Materials provided START

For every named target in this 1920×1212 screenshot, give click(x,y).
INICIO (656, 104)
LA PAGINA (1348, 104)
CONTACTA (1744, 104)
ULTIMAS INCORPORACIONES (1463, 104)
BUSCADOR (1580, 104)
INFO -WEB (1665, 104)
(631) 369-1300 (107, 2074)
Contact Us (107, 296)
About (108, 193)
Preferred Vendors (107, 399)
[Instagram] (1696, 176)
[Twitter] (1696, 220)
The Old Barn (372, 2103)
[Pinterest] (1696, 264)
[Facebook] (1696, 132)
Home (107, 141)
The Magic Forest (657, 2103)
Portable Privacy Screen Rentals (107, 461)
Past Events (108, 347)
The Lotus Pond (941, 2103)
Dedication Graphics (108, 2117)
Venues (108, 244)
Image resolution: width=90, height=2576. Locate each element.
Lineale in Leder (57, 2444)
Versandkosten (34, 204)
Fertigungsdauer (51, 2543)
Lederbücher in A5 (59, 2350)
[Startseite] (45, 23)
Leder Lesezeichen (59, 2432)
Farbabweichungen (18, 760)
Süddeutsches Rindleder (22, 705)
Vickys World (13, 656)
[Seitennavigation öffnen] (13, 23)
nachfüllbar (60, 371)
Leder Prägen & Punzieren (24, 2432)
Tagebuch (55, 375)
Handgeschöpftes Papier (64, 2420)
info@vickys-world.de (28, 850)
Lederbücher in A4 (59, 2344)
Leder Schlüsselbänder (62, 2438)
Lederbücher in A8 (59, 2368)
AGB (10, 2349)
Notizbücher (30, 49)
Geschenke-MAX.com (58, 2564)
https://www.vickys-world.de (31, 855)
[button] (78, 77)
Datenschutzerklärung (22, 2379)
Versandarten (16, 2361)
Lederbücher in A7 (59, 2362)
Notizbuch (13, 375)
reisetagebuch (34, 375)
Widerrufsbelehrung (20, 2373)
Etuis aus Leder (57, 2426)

Materials provided END

→ Exercise goal: Give back the entire listing with every word intact.

→ Response to this exercise:
For every named target in this 1920×1212 screenshot, give click(x,y).
INICIO (656, 104)
LA PAGINA (1348, 104)
CONTACTA (1744, 104)
ULTIMAS INCORPORACIONES (1463, 104)
BUSCADOR (1580, 104)
INFO -WEB (1665, 104)
(631) 369-1300 (107, 2074)
Contact Us (107, 296)
About (108, 193)
Preferred Vendors (107, 399)
[Instagram] (1696, 176)
[Twitter] (1696, 220)
The Old Barn (372, 2103)
[Pinterest] (1696, 264)
[Facebook] (1696, 132)
Home (107, 141)
The Magic Forest (657, 2103)
Portable Privacy Screen Rentals (107, 461)
Past Events (108, 347)
The Lotus Pond (941, 2103)
Dedication Graphics (108, 2117)
Venues (108, 244)
Image resolution: width=90, height=2576. Locate each element.
Lineale in Leder (57, 2444)
Versandkosten (34, 204)
Fertigungsdauer (51, 2543)
Lederbücher in A5 (59, 2350)
[Startseite] (45, 23)
Leder Lesezeichen (59, 2432)
Farbabweichungen (18, 760)
Süddeutsches Rindleder (22, 705)
Vickys World (13, 656)
[Seitennavigation öffnen] (13, 23)
nachfüllbar (60, 371)
Leder Prägen & Punzieren (24, 2432)
Tagebuch (55, 375)
Handgeschöpftes Papier (64, 2420)
info@vickys-world.de (28, 850)
Lederbücher in A4 (59, 2344)
Leder Schlüsselbänder (62, 2438)
Lederbücher in A8 (59, 2368)
AGB (10, 2349)
Notizbücher (30, 49)
Geschenke-MAX.com (58, 2564)
https://www.vickys-world.de (31, 855)
[button] (78, 77)
Datenschutzerklärung (22, 2379)
Versandarten (16, 2361)
Lederbücher in A7 (59, 2362)
Notizbuch (13, 375)
reisetagebuch (34, 375)
Widerrufsbelehrung (20, 2373)
Etuis aus Leder (57, 2426)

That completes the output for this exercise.